* 作業内容: GMOインターネットグループの「新卒年収710万プログラム」を扱ったインタビュー記事の続きを、末尾の質問の後から書き継いでください。

* 本文抜粋:
------------------------------------------------------------
人材採用

「新卒年収710万プログラム」で、次世代リーダー候補になりうるZ世代の斬新な発想を呼び込む【GMOインターネットグループ】

GMOインターネットグループは、2023年度入社の新卒採用から、グループ企業110社において「No.1&STEAM人財採用~新卒年収710万プログラム」をスタートさせ、次世代リーダーを確保する戦略を鮮明に打ち出した。

このプログラムは、高度な専門知識や技術を持つことに加え、既存の枠組みに捉われない自由な発想で新しい事業やサービスを生み出すなど、従来の新卒社員の倍以上のパフォーマンスを発揮できる優秀な人財に対して年収710万円(2年間)を約束するもの。

そこで、人事総務部兼グループ人事部 エグゼクティブリードの谷下田まどか氏に、内容の詳細や経緯、採用での手応えなどについて聞いた。(取材・執筆・編集:日本人材ニュース編集部

※内容は取材当時(2023年3月)のものです。

GMOインターネットグループ
谷下田まどか 人事総務部兼グループ 人事部エグゼクティブリード

「新卒年収710万プログラム」の内容と経緯

まず、「No.1&STEAM人財採用~新卒年収710万プログラム」の内容について教えてください。
------------------------------------------------------------
* 提供資料:
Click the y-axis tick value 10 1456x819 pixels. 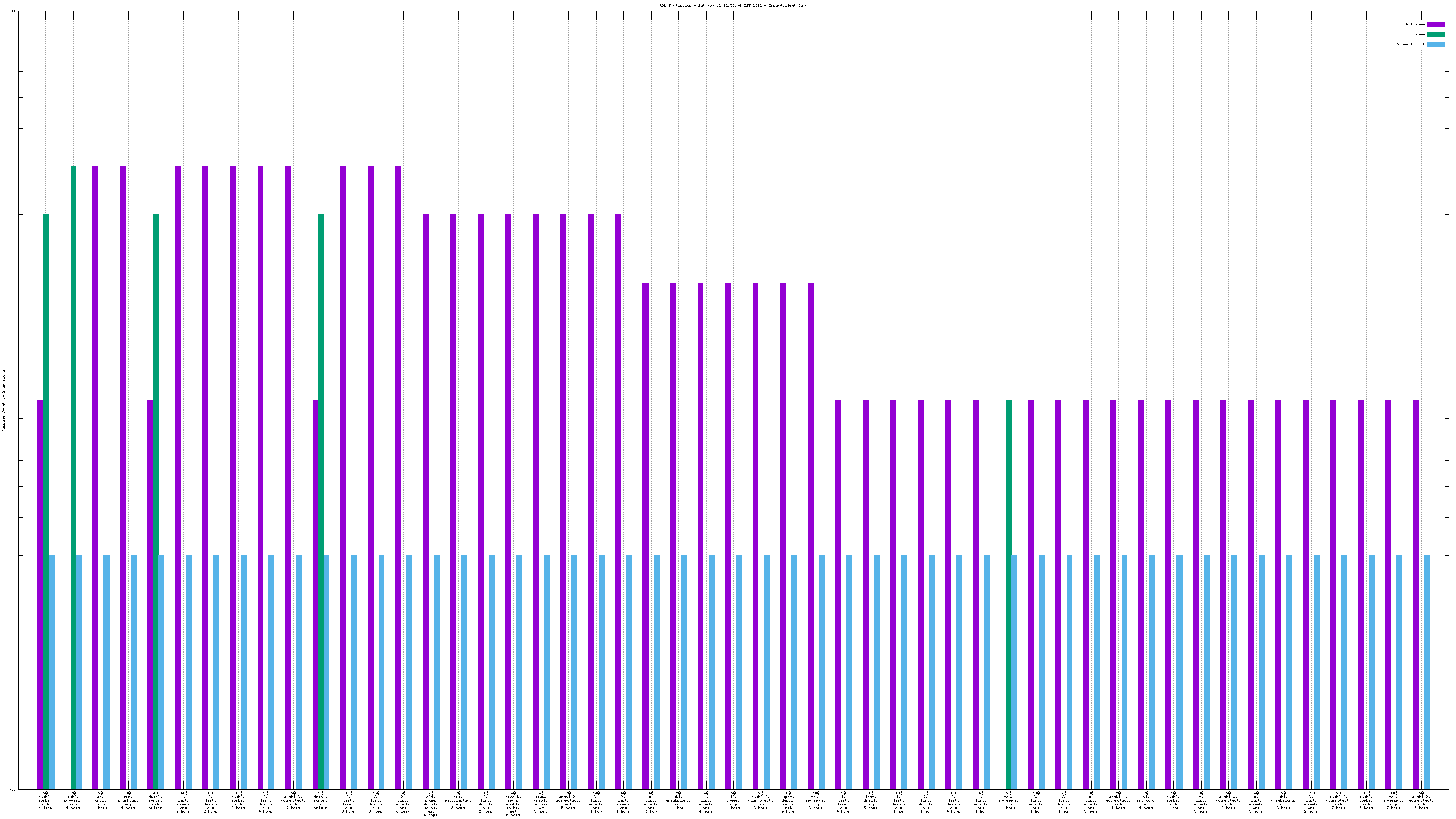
------------------------------------------------------------
* 解答:
当グループはインターネット業界に位置していますが、まだ始まって30年ほどの若い産業であり、まさに走っている真っ最中。誰もゴールに到達していません。
当社は日本でこの産業を牽引していく存在であり続けるために日々奮闘していますが、そのためには果敢にチャレンジし続けることが不可欠です。

そういった背景の中、グループ全体としてZ世代と呼ばれているような若い世代の発想や感覚、アイデアを呼び込まなければなりません。
我々旧世代では想像もつかないような斬新でイノベーティブな発想、アイデアで次のインターネット産業をリードしてもらう必要があると考えています。

そこで、既存の枠組みにとらわれない自由な発想で新しい事業やサービスを生み出すといった、従来の新卒*パートナー(*パートナー:GMOインターネットグループでは、社員をパートナーと呼ぶ。)を超えるパフォーマンスを発揮できる優秀な新卒人財に対して、2年間、710万円の年収を約束する「No.1&STEAM人財採用~新卒年収710万プログラム」(以下 新卒年収710万プログラム)をスタートさせました。
目的は、次世代のリーダーを担える人財を確保することです。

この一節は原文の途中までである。